Text and item location entries
===============
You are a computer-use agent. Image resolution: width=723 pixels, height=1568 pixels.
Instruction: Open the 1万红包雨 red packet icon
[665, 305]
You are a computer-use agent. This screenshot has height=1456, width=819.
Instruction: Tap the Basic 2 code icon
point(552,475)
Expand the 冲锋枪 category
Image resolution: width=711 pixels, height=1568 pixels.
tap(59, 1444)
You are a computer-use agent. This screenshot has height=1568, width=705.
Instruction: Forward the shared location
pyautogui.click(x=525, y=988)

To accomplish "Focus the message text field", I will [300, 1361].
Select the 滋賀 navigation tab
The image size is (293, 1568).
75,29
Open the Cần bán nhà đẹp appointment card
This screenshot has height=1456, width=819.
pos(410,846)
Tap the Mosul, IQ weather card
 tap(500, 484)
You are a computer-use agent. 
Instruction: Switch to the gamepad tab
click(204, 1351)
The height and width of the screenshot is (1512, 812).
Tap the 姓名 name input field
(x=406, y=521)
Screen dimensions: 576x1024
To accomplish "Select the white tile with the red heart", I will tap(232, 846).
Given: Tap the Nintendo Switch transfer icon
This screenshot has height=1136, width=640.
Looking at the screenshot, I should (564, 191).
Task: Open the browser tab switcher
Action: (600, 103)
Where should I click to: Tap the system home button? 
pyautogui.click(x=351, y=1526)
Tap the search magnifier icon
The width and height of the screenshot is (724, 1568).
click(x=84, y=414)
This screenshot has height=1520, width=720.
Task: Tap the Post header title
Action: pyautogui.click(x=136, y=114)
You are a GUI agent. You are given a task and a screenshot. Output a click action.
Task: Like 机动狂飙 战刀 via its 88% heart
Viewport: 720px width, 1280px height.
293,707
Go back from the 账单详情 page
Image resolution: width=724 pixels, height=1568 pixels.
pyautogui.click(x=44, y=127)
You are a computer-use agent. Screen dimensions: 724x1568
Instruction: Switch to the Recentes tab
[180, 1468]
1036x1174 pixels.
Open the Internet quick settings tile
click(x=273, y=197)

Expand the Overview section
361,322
===============
STATED GOAL:
Write out every one of the items above line for line, with no changes.

THE OUTPUT:
You are a computer-use agent. Image resolution: width=723 pixels, height=1568 pixels.
Instruction: Open the 1万红包雨 red packet icon
[665, 305]
You are a computer-use agent. This screenshot has height=1456, width=819.
Instruction: Tap the Basic 2 code icon
point(552,475)
Expand the 冲锋枪 category
Image resolution: width=711 pixels, height=1568 pixels.
tap(59, 1444)
You are a computer-use agent. This screenshot has height=1568, width=705.
Instruction: Forward the shared location
pyautogui.click(x=525, y=988)

To accomplish "Focus the message text field", I will [300, 1361].
Select the 滋賀 navigation tab
The image size is (293, 1568).
75,29
Open the Cần bán nhà đẹp appointment card
This screenshot has height=1456, width=819.
pos(410,846)
Tap the Mosul, IQ weather card
 tap(500, 484)
You are a computer-use agent. 
Instruction: Switch to the gamepad tab
click(204, 1351)
The height and width of the screenshot is (1512, 812).
Tap the 姓名 name input field
(x=406, y=521)
Screen dimensions: 576x1024
To accomplish "Select the white tile with the red heart", I will tap(232, 846).
Given: Tap the Nintendo Switch transfer icon
This screenshot has height=1136, width=640.
Looking at the screenshot, I should (564, 191).
Task: Open the browser tab switcher
Action: (600, 103)
Where should I click to: Tap the system home button? 
pyautogui.click(x=351, y=1526)
Tap the search magnifier icon
The width and height of the screenshot is (724, 1568).
click(x=84, y=414)
This screenshot has height=1520, width=720.
Task: Tap the Post header title
Action: pyautogui.click(x=136, y=114)
You are a GUI agent. You are given a task and a screenshot. Output a click action.
Task: Like 机动狂飙 战刀 via its 88% heart
Viewport: 720px width, 1280px height.
293,707
Go back from the 账单详情 page
Image resolution: width=724 pixels, height=1568 pixels.
pyautogui.click(x=44, y=127)
You are a computer-use agent. Screen dimensions: 724x1568
Instruction: Switch to the Recentes tab
[180, 1468]
1036x1174 pixels.
Open the Internet quick settings tile
click(x=273, y=197)

Expand the Overview section
361,322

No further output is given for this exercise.